Hide Forgot
Description of problem: A few days ago our monitoring system detected that all the kvm guests running in the same kvm host were desynchronized. The hosts were both 32 and 64 bit. The offset started growing and growing to some 500 seconds and beyond. That's when we detected the issue. Notice that the kvm host was correctly synchronized at all times. The ntp daemon was correctly configured and running all the time in all the guests; however, it would not synchronize the clock after waiting for several hours. We did see that it was launching requests, but would not fix the clock. The panic threshold was set at default levels, that is 1000 seconds, so it should not have been the problem. Here's a sample of the alert: nagios-05-12-2011-00.log:[1305129856] SERVICE ALERT: admin1.chg.fdcs;ntp;CRITICAL;HARD;4;NTP CRITICAL: Offset 562.3206676 secs The processors of the kvm host are 2 AMD Opteron 6128 with the 'constant_tsc' feature. The clocksource was set to 'tsc'. All kvm guests had 'kvm-clock' set as clocksource. In the end, our setup matched the one prescribed in the documentation: http://docs.redhat.com/docs/en-US/Red_Hat_Enterprise_Linux/6/html/Virtualization/chap-Virtualization-KVM_guest_timing_management.html Version-Release number of selected component (if applicable): ntp-4.2.4p8-2.el6.i686 How reproducible: We do not know how to reproduce the problem yet. Steps to Reproduce: 1. Start a kvm guest with ntpd running with the default configuration (ntp server of your choice). 2. Wait an undefined amount of time. 3. The clock starts skewing. 4. The ntp daemon does not fix the skew. Actual results: The ntp daemon does not fix the time of the machine when it is desynchronized under unexplained circumstances. Expected results: The ntp daemon should always fix the time of the machine. Additional info: Restarting the ntp daemon with the default configuration did not fix the issue; however, enabling iburst and decreasing minpoll to 4 and maxpoll to 6, and also setting 'disable kernel', then restarting ntpd, did synchronize the clock properly.

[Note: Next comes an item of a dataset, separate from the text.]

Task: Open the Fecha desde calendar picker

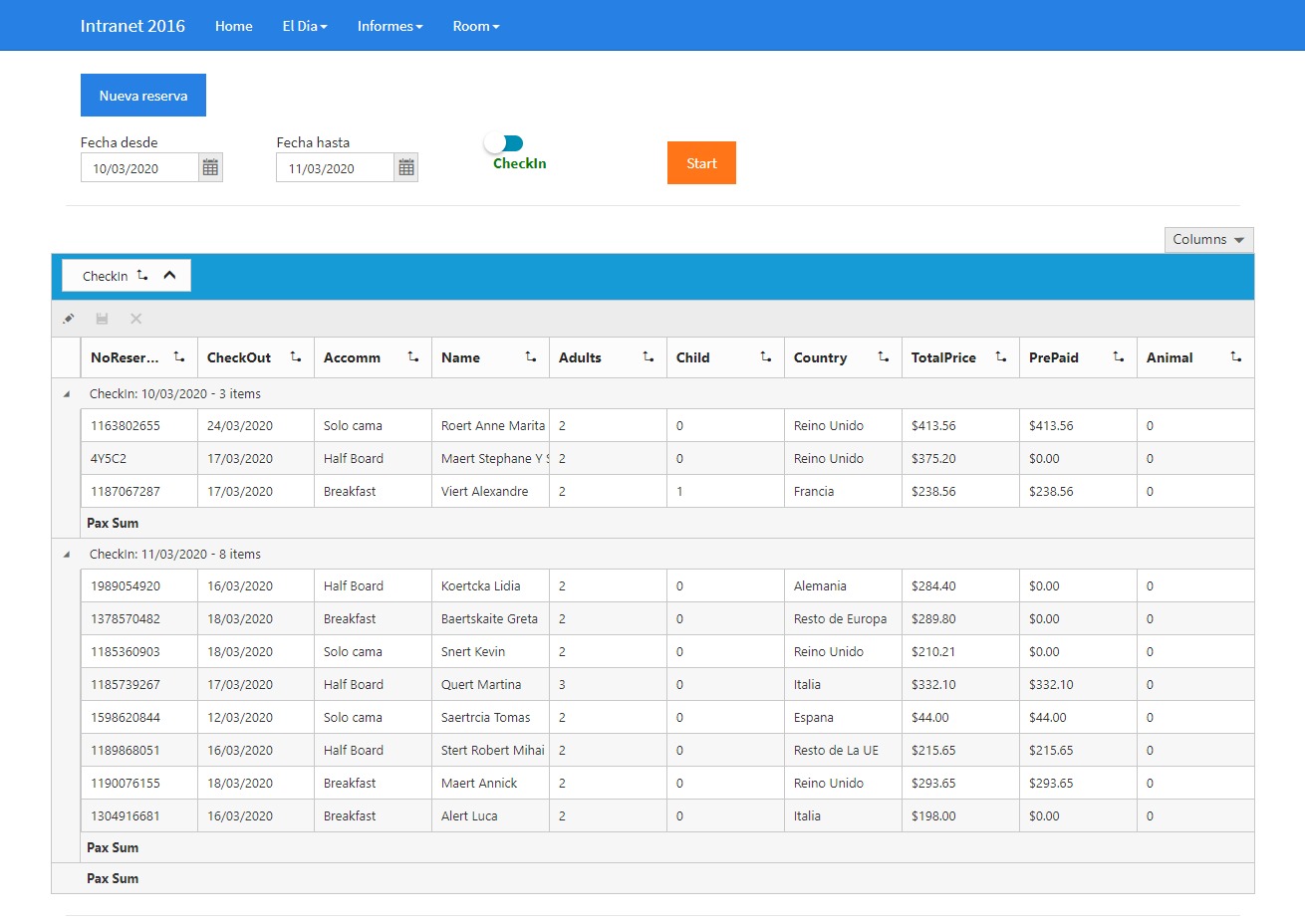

This is most likely a kernel/kvm problem which makes the clock drift at higher rate than ntp is able to correct (500 ppm). To confirm that, please enable the peerstats and loopstats statistics in ntp.conf, restart ntpd, let it run for few hours and attach the logs here.
I have enabled the logging of peerstats and loopstats as you requested. I will give you the results on Monday.
This request was evaluated by Red Hat Product Management for inclusion in the current release of Red Hat Enterprise Linux. Because the affected component is not scheduled to be updated in the current release, Red Hat is unfortunately unable to address this request at this time. Red Hat invites you to ask your support representative to propose this request, if appropriate and relevant, in the next release of Red Hat Enterprise Linux. If you would like it considered as an exception in the current release, please ask your support representative.
Since RHEL 6.2 External Beta has begun, and this bug remains unresolved, it has been rejected as it is not proposed as exception or blocker. Red Hat invites you to ask your support representative to propose this request, if appropriate and relevant, in the next release of Red Hat Enterprise Linux.
Ioannis, what are the values of /var/lib/ntp/drift on the host and in the guests?
Ioannis, can we please get the guest xml, qemu command line, and guest kernel cmdline?
No feedback received, we'll have to close it if we won't get feedback.
We believe this bug was fixed by fixes for another, related bug. However, we do not have enough data to know that for sure. If the bug persists, please reopen this bug.